Another irony was that Communists do not typically fear anti-Fascists like Hübener, they in fact idolize them. They certainly do not confuse them with anti-Communists. Elder Monson was taking no chances, however. (Had he known at the time that the Hübener case had already been well publicized in Communist East Germany in best-selling books about anti-Nazi heroes, perhaps he could have rested easier.)
In describing the case in his book, however, David’s paradigm of Church complicity apparently required him to use strong words like “ordered, banned, forbade” [pp. 290, 322], none of which were ever used by Oaks or Monson; the tone is simply wrong. David further maintains that Keele, Rogers, and Tobler “had no choice but to comply with the edicts of the LDS leaders who controlled their continued employment.” [p. 325].  All of this gives a totally false impression. No such duress was ever applied or even implied.
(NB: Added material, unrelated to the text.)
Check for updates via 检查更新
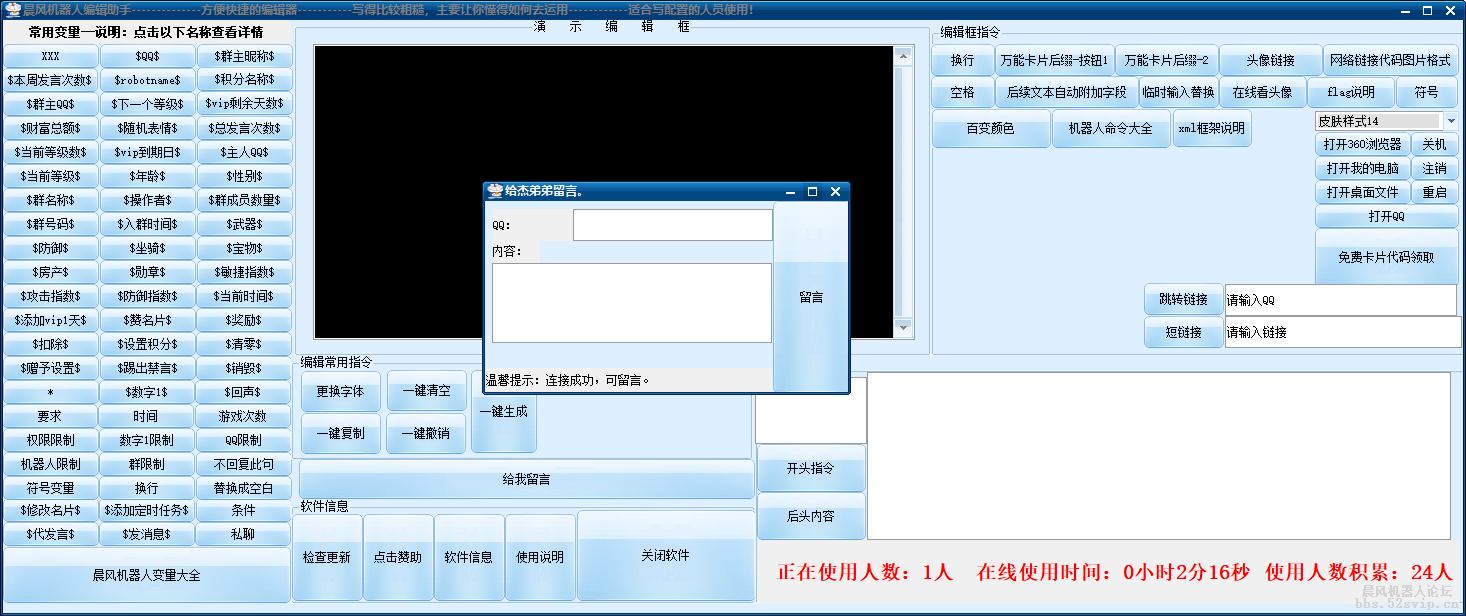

(After a certain amount of time had elapsed, I and my colleagues – I was soon ably joined by Professor Blair Holmes in the effort –  proceeded unobstructed with our publications, first with a Sunstone article, “The Führer’s New Clothes” in 1980; a small Bookcraft volume, The Price, in 1984; a book in German, Jugendliche gegen Hitler, in 1991; a larger book, When Truth Was Treason, with the University of Illinois Press in 1995; and we assisted with a documentary film Truth and Conviction in 2002.)
To return to the central question posed by David’s book: As a Mormon, I fervently wish that during the Third Reich every member of my Church on both sides of the Atlantic had acted with perfect wisdom, keen political insight, profound charity, boundless courage, and the utmost integrity. I wish that none had been deceived by their own biases, patriotic zeal, or hatreds, whether of Communism or of Judaism.
I wish they had all been better informed, as Helmuth Hübener was, that they had had better sources of information, as he did in the BBC. I wish that not one had succumbed to the cunning propaganda efforts of the likes of Josef Goebbels or to the Protocols of the Elders of Zion. I wish all of them had been perfect disciples of the Prince of Peace.
At the same time, I am immensely proud of all those who remained His disciples, managing somehow to block out all the strident voices of hatred and do the right things, even heroic things in many instances.
But though I may wish that all had been heroes, that is not how history happens. People and institutions are not infallible. David Nelson himself begins his book with a recent (October 5, 2013) General Conference quotation from German native Dieter F. Uchtdorf, Second Counselor in the First Presidency: “And to be perfectly frank, there have been times when members or leaders in the Church have simply made mistakes. There may have been things said or done that were not in harmony with our values, principles, or doctrine.” [p. vi]
Because some Mormons did make terrible mistakes during the Third Reich, I do not have the moral authority to insist that David Nelson or anyone else see these matters the same way I do. He sees the Erich Krauses, the Alfred C. Reeses, and the J. Reuben Clarks as quintessential Mormons, typical representatives of the Church generally. I view them with sadness as pathetically flawed individuals.
On the other hand, Nelson views the Helmuth Hübeners and the Max Reschkes as outliers. I see them as having acted more in accordance with what I think the gospel of the Prince of Peace teaches us we should all strive to do, and recommend them most heartily as role models for all Mormons.
In the last analysis, we can all agree that there were a multitude of Mormon responses to Nazism. In the light of history, some were awful and some were terrific, and there were many in between. In my view, we can and must find a way to learn from all of them, from the good, the bad, and the ugly.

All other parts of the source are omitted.